Tantiemenstreit Ex-Beatles verklagen Plattenfirmen auf 20 Millionen Euro

Die Beatles landeten elf Nummer-eins-Hits in Deutschland und verkauften über 100 Millionen Platten weltweit- besagt die Musikhistorie. In Wirklichkeit seien es mehr gewesen, behaupten nun Paul McCartney und Ringo Starr - und verklagen zwei Plattenfirmen auf Schadensersatz.
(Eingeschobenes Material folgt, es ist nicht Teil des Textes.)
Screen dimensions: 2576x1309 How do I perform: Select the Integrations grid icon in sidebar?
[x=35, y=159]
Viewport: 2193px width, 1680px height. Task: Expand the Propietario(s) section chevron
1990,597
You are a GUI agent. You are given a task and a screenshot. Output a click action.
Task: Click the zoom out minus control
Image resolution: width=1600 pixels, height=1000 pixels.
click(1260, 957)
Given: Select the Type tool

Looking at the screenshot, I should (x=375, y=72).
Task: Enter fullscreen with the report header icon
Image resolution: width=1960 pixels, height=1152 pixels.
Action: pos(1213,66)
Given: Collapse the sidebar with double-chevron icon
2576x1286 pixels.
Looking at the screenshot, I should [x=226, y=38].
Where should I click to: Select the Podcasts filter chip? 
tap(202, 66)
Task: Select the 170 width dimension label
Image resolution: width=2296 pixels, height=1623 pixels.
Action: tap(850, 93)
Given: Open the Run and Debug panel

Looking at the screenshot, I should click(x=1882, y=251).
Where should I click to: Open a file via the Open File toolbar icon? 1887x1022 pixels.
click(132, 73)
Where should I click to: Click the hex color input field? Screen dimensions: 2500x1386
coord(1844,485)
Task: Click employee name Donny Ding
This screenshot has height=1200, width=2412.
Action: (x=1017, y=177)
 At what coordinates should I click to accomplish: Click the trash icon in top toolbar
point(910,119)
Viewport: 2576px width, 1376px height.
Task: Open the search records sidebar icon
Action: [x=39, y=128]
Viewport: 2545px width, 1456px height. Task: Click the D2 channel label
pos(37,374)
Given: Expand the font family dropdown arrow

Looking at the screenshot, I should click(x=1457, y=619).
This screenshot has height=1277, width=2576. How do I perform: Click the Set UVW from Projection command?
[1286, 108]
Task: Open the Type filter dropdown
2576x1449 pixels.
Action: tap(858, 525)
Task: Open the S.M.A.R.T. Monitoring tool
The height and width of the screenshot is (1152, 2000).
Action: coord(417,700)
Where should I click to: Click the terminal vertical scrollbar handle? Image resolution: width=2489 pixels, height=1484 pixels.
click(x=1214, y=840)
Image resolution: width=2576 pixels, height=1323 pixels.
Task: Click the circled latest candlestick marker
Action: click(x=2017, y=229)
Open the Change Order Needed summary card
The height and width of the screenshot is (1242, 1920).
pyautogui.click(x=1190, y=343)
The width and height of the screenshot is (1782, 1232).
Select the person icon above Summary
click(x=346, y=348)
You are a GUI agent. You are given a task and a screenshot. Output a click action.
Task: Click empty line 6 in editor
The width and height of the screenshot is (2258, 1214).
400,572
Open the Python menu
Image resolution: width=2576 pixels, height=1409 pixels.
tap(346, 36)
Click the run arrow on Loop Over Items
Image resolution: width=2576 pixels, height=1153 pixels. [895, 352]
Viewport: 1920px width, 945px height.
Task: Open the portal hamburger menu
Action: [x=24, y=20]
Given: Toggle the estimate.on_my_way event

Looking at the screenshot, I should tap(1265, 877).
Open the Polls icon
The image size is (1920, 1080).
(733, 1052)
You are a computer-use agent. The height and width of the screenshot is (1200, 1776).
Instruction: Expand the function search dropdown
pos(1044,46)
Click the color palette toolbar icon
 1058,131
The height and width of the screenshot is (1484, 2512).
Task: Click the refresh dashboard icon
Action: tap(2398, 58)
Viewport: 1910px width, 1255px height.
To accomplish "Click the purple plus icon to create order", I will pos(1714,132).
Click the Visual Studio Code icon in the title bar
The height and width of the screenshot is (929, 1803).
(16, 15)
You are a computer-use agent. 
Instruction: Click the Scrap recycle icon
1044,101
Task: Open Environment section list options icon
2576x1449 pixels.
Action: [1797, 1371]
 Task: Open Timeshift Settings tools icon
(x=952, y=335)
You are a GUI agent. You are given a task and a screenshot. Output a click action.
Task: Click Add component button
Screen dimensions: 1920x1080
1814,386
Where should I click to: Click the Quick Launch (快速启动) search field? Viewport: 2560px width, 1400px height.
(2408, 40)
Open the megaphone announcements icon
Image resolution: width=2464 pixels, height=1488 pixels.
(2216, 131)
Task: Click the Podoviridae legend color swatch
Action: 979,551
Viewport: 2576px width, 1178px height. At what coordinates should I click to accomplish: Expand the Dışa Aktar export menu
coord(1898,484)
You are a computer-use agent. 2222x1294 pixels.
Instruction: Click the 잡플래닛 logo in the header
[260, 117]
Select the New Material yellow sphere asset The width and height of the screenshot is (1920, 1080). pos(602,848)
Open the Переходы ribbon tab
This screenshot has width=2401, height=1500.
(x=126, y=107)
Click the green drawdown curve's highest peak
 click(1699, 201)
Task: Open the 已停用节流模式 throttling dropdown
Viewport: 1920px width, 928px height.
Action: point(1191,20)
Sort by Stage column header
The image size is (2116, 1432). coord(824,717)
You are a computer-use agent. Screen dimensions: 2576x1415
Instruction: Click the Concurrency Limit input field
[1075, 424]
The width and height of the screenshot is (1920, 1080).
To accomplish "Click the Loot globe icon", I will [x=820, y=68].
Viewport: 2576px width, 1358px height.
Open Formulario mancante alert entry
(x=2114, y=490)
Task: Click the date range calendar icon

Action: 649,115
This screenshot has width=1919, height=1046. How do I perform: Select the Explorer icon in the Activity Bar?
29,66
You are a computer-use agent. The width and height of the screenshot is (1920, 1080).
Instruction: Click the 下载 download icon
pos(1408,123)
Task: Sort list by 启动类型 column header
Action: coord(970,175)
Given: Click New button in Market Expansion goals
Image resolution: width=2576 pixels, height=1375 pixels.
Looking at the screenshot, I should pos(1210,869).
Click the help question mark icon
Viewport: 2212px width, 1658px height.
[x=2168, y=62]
London - Wegen angeblichen Betrugs wollen die Ex-Beatles und ihre Erben britischen Berichten zufolge ihre ehemaligen Plattenfirmen EMI und Capitol Records verklagen. Insgesamt verlangen Paul McCartney und Ringo Starr sowie die Erben von John Lennon und George Harrison 13,2 Millionen Pfund (rund 20 Millionen Euro), berichtet die BBC.

Beatles: Von der Plattenfirma betrogen?
DPA

Beatles: Von der Plattenfirma betrogen?

Die früheren Beatles werfen ihren einstigen Plattenfirmen vor, Tantiemen unterschlagen zu haben. Sie sollen zu geringe Verkaufszahlen von Beatles-Aufnahmen berichtet und entsprechend zu geringe Beträge an die Bandmitglieder gezahlt haben.

Unter anderem sollen Schallplatten verkauft worden sein, die zuvor als beschädigt abgeschrieben worden waren. Andere Musikträger sollen fälschlicherweise als Werbegeschenke deklariert worden sein, weil auf diese keine Tantiemenzahlungen anfallen. Die Ex-Beatles verlangen von den Plattenfirmen außerdem die Rückübertragung von Urheberrechten an alten Studioeinspielungen aus ihrer Liverpooler Zeit.

EMI und Capitol Records wiesen die Anschuldigungen nach Angaben von BBC Online zurück. Mit den Betrugsvorwürfen, wolle die Band nur die Nachforderungen aus Verträgen verschleiern. Ob und wann es zu einer Gerichtsverhandlung kommt ist noch unklar.

Laut BBC hat ein Richter in New York bereits einen Antrag von EMI zurückgewiesen, die Verhandlung der Klage abzulehnen. Die Klageschrift sei bereits im vergangenen Dezember fertig gestellt worden.